Trump Administration Proposes Rule to Cut Medicare Drug Costs
The Trump administration on Thursday proposed a new rule aimed at preventing hospitals from charging markups on discounted drugs purchased through the 340B program, a move that officials say could save Medicare patients $1.1 billion in out-of-pocket costs next year, according to AP News.
The proposed rule, announced by the Centers for Medicare & Medicaid Services (CMS), would fundamentally change how the federal government reimburses hospitals that participate in the 340B drug discount program, capping payments at the average sales price minus 33.4% — roughly a 40% cut from current levels.
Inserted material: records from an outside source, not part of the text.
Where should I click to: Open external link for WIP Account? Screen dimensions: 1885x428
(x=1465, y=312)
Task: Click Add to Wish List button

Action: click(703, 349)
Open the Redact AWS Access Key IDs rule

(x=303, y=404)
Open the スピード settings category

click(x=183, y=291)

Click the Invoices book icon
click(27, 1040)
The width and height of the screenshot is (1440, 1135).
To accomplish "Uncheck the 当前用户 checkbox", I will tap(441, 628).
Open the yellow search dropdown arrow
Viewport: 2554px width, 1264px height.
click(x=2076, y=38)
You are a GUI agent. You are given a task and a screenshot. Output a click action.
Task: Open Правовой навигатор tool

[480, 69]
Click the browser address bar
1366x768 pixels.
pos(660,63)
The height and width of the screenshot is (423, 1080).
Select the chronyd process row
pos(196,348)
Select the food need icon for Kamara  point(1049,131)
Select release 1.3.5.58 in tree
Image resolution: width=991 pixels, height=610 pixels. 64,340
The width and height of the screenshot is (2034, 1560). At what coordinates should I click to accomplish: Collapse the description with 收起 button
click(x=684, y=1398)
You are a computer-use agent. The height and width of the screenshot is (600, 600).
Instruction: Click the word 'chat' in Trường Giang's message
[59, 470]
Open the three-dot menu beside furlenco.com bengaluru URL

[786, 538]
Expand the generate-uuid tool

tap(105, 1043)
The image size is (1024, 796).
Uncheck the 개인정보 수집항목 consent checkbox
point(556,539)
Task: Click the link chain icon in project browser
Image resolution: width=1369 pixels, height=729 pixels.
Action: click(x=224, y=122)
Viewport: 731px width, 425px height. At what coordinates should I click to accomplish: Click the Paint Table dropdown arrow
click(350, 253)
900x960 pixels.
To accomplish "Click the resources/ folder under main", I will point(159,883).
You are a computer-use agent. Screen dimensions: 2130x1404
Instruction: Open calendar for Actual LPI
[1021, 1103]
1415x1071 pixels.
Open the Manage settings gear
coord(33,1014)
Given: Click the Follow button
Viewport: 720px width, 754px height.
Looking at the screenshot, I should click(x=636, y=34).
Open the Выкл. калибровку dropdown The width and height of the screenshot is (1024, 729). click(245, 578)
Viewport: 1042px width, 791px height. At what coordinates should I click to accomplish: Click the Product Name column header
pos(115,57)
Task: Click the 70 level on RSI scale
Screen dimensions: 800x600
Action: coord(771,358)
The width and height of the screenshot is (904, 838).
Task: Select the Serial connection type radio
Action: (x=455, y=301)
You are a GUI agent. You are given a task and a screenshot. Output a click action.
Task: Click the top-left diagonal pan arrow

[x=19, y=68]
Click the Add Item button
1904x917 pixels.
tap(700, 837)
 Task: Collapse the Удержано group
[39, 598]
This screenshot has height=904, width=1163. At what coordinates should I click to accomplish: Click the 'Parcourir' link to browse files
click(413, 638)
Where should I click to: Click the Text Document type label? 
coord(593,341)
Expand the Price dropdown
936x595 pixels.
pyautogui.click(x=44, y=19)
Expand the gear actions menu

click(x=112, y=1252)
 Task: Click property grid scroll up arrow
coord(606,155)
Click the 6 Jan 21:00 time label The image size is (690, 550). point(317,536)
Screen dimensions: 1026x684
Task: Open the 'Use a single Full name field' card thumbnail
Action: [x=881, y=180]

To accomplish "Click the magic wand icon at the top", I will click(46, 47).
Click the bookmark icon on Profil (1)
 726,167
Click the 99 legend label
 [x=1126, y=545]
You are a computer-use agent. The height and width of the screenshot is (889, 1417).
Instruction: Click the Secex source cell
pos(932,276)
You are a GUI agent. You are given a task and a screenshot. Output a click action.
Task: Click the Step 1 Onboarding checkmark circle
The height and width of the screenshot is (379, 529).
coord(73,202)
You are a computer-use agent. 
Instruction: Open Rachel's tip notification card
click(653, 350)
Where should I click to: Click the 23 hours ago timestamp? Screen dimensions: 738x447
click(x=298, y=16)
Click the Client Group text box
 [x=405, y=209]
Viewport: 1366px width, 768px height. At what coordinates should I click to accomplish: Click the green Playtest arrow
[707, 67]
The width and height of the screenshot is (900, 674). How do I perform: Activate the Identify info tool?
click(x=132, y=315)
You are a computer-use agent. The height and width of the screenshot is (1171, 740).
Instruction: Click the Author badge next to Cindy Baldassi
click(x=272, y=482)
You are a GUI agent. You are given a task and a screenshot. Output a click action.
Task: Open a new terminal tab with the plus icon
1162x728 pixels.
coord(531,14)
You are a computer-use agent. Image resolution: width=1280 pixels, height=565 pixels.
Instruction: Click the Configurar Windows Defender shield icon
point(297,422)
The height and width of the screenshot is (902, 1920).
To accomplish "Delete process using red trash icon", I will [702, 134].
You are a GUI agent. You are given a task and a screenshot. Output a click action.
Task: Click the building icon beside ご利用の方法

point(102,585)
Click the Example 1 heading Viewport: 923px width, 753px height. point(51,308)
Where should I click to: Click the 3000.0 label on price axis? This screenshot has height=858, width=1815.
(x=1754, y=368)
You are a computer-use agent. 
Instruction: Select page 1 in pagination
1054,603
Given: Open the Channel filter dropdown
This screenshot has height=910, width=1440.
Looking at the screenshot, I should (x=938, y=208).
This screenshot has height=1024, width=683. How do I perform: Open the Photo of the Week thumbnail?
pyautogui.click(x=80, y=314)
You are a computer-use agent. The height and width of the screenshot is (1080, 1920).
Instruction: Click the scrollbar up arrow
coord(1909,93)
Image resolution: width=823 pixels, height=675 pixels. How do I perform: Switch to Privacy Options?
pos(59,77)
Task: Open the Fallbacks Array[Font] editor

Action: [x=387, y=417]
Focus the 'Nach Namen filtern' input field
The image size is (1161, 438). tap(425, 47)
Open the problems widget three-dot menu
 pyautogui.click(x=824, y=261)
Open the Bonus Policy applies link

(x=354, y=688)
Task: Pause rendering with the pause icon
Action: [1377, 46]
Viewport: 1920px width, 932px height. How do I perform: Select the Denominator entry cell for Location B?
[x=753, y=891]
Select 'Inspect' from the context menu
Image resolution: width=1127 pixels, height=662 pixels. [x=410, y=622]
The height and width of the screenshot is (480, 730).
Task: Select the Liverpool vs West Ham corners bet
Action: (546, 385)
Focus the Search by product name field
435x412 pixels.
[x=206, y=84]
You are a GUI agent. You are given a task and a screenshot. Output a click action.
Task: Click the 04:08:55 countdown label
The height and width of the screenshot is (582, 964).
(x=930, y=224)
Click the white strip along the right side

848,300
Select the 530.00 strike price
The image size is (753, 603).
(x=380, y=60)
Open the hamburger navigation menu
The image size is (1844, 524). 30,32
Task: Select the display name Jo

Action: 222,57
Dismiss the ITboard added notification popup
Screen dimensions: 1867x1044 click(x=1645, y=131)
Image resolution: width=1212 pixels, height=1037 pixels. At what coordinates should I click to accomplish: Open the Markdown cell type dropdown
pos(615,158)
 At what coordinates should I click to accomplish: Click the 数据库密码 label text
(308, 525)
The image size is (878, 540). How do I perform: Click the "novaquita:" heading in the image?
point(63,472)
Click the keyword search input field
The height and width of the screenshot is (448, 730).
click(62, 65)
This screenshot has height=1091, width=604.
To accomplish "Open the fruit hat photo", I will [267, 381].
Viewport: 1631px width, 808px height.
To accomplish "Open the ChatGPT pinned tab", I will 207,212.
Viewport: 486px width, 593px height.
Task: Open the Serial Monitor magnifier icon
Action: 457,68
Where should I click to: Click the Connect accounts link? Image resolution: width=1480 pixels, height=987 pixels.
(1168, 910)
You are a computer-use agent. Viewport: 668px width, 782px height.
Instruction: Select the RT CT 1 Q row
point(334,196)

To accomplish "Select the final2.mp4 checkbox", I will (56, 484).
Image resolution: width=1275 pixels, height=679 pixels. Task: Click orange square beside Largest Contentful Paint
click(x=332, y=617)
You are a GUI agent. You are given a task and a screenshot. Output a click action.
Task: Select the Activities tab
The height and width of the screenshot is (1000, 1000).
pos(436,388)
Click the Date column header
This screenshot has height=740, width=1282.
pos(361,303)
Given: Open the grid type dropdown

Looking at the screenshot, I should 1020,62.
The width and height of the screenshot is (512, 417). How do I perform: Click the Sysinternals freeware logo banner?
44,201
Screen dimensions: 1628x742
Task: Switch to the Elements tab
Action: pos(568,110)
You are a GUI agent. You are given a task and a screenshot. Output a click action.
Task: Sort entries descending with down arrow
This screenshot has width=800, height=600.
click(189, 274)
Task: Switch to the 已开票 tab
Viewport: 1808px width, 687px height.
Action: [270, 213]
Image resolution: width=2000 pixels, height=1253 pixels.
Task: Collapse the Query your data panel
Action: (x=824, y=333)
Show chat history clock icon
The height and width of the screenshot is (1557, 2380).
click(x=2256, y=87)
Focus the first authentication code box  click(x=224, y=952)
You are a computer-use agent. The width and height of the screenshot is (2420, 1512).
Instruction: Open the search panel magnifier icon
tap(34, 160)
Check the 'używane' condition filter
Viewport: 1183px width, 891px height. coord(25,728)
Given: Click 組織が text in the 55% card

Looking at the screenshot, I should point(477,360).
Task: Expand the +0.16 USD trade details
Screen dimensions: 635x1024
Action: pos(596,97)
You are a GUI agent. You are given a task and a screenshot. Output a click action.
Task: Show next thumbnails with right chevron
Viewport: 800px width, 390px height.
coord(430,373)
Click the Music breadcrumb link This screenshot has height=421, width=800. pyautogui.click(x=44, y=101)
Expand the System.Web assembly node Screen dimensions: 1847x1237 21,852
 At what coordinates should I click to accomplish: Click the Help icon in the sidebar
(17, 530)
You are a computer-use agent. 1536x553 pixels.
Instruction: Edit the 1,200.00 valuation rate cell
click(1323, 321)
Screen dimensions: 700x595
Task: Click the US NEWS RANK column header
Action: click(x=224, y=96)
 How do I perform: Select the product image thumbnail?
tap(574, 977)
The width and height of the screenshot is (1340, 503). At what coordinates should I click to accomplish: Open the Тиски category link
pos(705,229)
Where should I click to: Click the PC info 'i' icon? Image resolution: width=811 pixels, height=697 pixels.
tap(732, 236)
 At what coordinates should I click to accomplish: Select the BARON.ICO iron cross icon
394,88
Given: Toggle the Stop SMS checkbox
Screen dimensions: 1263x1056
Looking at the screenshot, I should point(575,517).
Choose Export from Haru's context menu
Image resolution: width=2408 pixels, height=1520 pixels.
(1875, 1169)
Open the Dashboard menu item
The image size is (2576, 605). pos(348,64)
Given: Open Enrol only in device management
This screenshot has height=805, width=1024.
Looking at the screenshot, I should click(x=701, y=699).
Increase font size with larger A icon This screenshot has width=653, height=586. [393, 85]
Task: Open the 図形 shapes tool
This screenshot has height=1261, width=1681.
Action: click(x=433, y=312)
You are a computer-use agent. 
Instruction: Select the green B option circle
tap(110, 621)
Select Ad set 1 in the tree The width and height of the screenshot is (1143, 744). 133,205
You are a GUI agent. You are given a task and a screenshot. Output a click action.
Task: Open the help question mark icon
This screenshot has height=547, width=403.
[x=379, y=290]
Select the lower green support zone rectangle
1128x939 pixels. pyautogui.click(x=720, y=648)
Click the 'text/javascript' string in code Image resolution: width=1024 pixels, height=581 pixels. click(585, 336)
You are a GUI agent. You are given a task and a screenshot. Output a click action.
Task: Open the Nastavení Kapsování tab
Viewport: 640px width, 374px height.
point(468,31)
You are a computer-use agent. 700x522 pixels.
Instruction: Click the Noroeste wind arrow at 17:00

How the 340B Program Works
Created by Congress in 1992, the 340B program allows hospitals that serve large numbers of low-income and uninsured patients to purchase outpatient prescription drugs at discounts typically ranging from 20% to 50% below the average sales price. Under current Medicare Part B rules, hospitals are reimbursed at the drug’s average sales price plus 6%, meaning those that acquire drugs through 340B can bill Medicare at rates far exceeding their actual costs.
The AP report provides a stark example: for the prostate cancer drug Lupron Depot, a 340B hospital can acquire a dose for roughly $700 but receives approximately $4,000 in Medicare reimbursement plus $1,000 from patient co-payments.
Patient Savings and Impact
CMS estimates that the average older adult with Medicare Part B coverage who receives one of these drugs would save approximately $800 per year in co-payments. A White House official told the AP that 10-year savings could total roughly $20 billion. In total, CMS projects the rule would reduce drug spending by $5.7 billion in 2027 alone, including $1.15 billion in direct beneficiary savings.
“This proposed rule focuses squarely on patient affordability by strengthening our utilization management tools, aligning drug payments with actual acquisition costs, and removing site-of-care disparities that have unnecessarily driven up costs for millions of seniors,” CMS Administrator Dr. Mehmet Oz said in a press release.
Hospital Opposition
The proposal has drawn sharp criticism from hospital groups. Ashley Thompson, senior vice president for public policy at the American Hospital Association, argued that “[t]hese proposals will undermine the ability of hospitals to maintain essential services and protect affordable access to care for those who depend on the 340B program.”
Jennifer DeCubellis, president and CEO of America’s Essential Hospitals, told Healthcare Dive that the proposed rule “takes an axe to critical funding that supports essential hospitals without concern for how it will affect the patients they serve.”
Legal and Political Context
This is the second time the Trump administration has attempted to rein in 340B payments. A similar policy during Trump’s first term was struck down by the Supreme Court in 2022 in American Hospital Association v. Becerra because the government had not conducted a survey of hospital drug acquisition costs.
This time, the administration conducted that survey after President Trump signed an executive order in April 2025. The survey found “significant disparities” between what hospitals pay for drugs through 340B and what they pay outside the program, potentially strengthening the government’s legal standing. However, analysts at TD Cowen noted the policy “will probably still be challenged.”
Broader Policy Package
The 340B payment change is part of a larger CMS rule that also proposes expanding site-neutral payments for imaging services — estimated to save $260 million in the first year — adding prior authorization requirements for Botox injections, and seeking public input on hospital price transparency. The rule is part of the 2027 Hospital Outpatient Prospective Payment System, which also includes a 2.4% increase in outpatient pay.
Because the 340B policy must be budget-neutral, regulators are proposing to increase outpatient payments for non-drug services by an equivalent amount, which would benefit non-340B providers including for-profit hospitals.
What’s Next
The proposed rule is now open for a 60-day public comment period following its publication in the Federal Register. If finalized, it would take effect at the start of 2027. The rule comes during an election year as the Trump administration seeks to demonstrate action on healthcare affordability, though legal challenges from hospital groups are widely expected.
Senator Bill Cassidy (R-LA), chairman of the Senate HELP Committee, released separate 340B reform legislation on June 25, signaling ongoing congressional interest in reshaping the program beyond the administration’s regulatory efforts.